Based on a gay erotic novel anonymously posted on the Internet in China, Lan Yu tracks the romance between a shady Beijing businessman, Handong (Hu Jun), and a student, Lan Yu (Liu Ye), who has become a prostitute. At the outset, Handong assures Lan Yu that the relationship will continue as long as it works and then it will simply end. It's a somewhat difficult proposition for Lan Yu, who has fallen in love with him, but, for a while, he is happy as Handong's kept man. But the ever-restless Handong suddenly decides to go straight and marry a pretty interpreter who has caught his fancy. The two men's lives are destined to be entwined, however, as Handong comes to realize the depth of Lan Yu and his own feelings for him.
Stanley Kwan has directed not only one of the best gay love stories ever made, but one of the best love stories of any stripe. His characters and situations have the simple, gorgeous ring of real life. The story unfolds beautifully, filled with telling human detail and observation. Yang Tao's cinematography is superb, with oblique angles and camera movements which are at times wonderfully reminiscent of Wong Kar-Wai's In the Mood for Love. (Production designer William Chang is, incidentally, responsible for the glorious look of that film and this.)
It's a startlingly bold film in every way.

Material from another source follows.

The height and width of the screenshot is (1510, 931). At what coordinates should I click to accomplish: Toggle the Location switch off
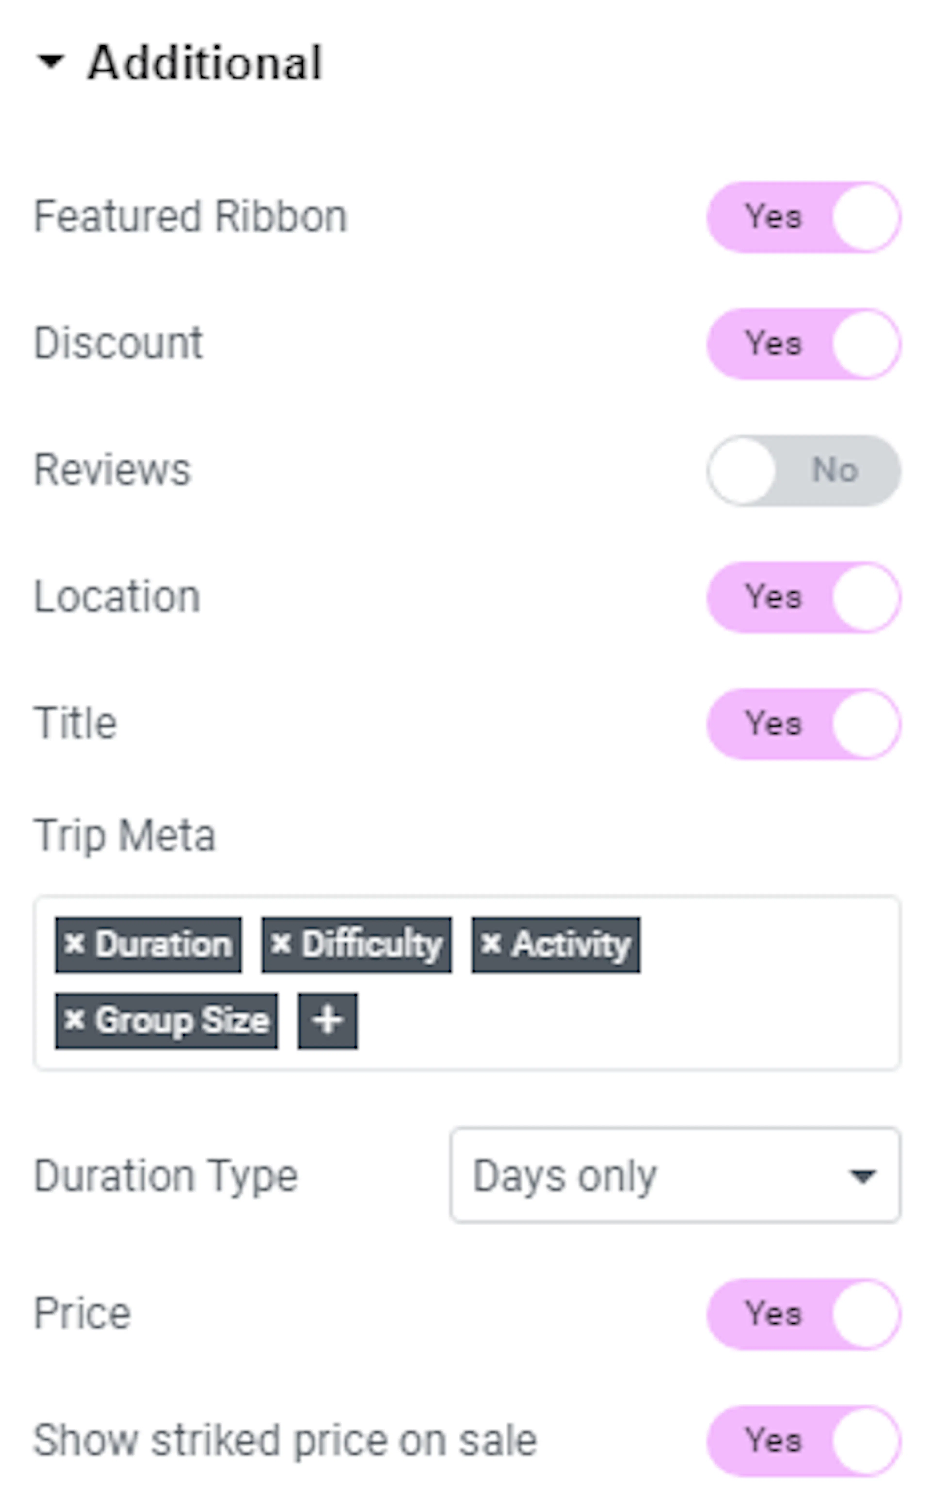[x=804, y=597]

As the script was not officially approved by the Chinese censors, Kwan was forced to film it in secret in Beijing. The behind-the-camera courage is matched by that displayed on the screen. It's wonderful to see Asian men sexualized for once: Hu and Liu are both comely subjects--a far cry from the nerds or martial-arts machines which are the usual ethnic representations. Both are terrific actors, as well. Liu skillfully and touchingly delineates the maturation of his character, never overstating his essential goodness, from semi-innocent student to mysterious life force. Hu is perfection as a typical alpha male, bluff and handsomely assured until he receives a comeuppance he has no way of preparing himself for. The actors' scenes together have a thrilling intimacy and intensity that is downright haunting. (Handong's olefactory obsession with the particular shampoo Lan Yu uses is but one resonating detail here.) Kwan's film positively sings in moments like these and a drive in the country, car radio blasting away, which forever captures the blithe, heart-racing excitement of first love. This viewer's only reservation is with the too-tragic ending, which, although dramatically traditional, reads as too moralistic, as if these characters (like those in Y Tu Mamá Tambin) have to once more be made to pay for their fun.